Por otro lado, Sascha Bruchmann, analista vinculado al Instituto Internacional de Estudios Estratégicos en Baréin, explicó que el propósito de estas acciones es “generar un rechazo global e imponer costos” a la administración estadounidense. No obstante, precisó que
“por ahora esto no es la destrucción total de infraestructura crítica que el régimen iraní busca”
.

Reacción de los mercados globales
Las repercusiones financieras fueron inmediatas y contundentes. Grandes corporaciones energéticas como Shell, BP y TotalEnergies registraron alzas superiores al 5% en las plazas bursátiles europeas. El panorama económico se resume en los siguientes indicadores:
- El precio del oro aumentó un 1,9%, alcanzando los 5.378 dólares por onza.
- El índice STOXX 600 de Europa cayó un 1,8%, tocando su punto más bajo desde mediados de febrero.
- En Asia, el Nikkei de Japón retrocedió un 1,5% y el Hang Seng de Hong Kong bajó un 1,6%.
Contexto del conflicto
Este incremento de hostilidades se produce en el tercer día de una ofensiva que inició tras el fallecimiento del líder supremo iraní, Ali Khamenei, en una operación conjunta entre Estados Unidos e Israel. Como represalia, Irán ha lanzado proyectiles contra territorio israelí y diversos estados árabes aliados de Washington. En Kuwait, se reportó la presencia de humo negro en la embajada estadounidense y autoridades locales estiman que al menos cinco personas han fallecido en la región del Golfo por estos ataques.

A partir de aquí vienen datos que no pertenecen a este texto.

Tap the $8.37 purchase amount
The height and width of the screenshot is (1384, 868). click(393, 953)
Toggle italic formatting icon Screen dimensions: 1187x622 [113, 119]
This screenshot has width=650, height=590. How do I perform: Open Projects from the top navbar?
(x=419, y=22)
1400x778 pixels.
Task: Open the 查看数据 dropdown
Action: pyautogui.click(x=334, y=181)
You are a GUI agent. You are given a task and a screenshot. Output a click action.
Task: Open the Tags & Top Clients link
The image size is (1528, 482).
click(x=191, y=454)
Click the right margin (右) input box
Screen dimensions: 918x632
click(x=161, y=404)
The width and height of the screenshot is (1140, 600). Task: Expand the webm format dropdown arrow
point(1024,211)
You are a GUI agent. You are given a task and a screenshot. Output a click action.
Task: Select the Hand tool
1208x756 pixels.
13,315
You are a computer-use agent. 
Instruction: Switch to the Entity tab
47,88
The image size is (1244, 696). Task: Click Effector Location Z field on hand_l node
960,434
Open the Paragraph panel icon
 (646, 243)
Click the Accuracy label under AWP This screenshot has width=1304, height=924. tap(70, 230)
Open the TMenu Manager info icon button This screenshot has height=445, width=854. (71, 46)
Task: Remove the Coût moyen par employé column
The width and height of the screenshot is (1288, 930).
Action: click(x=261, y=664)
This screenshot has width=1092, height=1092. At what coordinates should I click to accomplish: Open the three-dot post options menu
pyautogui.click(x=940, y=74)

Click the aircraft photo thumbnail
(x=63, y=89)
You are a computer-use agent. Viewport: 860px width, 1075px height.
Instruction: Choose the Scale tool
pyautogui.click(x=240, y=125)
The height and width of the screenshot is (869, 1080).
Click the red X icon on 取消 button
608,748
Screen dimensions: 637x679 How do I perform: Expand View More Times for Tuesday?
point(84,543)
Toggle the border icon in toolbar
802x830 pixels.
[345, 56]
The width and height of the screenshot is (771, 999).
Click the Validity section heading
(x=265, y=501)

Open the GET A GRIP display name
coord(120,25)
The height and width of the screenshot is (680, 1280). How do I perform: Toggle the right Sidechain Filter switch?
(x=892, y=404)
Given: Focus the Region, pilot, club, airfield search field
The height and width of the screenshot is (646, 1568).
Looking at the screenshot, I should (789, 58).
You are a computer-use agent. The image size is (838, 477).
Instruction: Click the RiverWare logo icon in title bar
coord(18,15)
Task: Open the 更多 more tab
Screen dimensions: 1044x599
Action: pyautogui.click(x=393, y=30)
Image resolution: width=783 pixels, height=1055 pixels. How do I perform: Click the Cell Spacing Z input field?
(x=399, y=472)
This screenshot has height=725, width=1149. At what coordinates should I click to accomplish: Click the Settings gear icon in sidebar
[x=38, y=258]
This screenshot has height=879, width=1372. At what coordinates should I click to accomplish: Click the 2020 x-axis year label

Finalmente, el embajador iraní Reza Najafi aseguró que el sitio de enriquecimiento nuclear de Natanz fue alcanzado durante los ataques del domingo. No obstante, ni Israel ni Estados Unidos han validado los daños en dicho emplazamiento, el cual ya había sido blanco de bombardeos durante un conflicto previo de doce días ocurrido en junio pasado.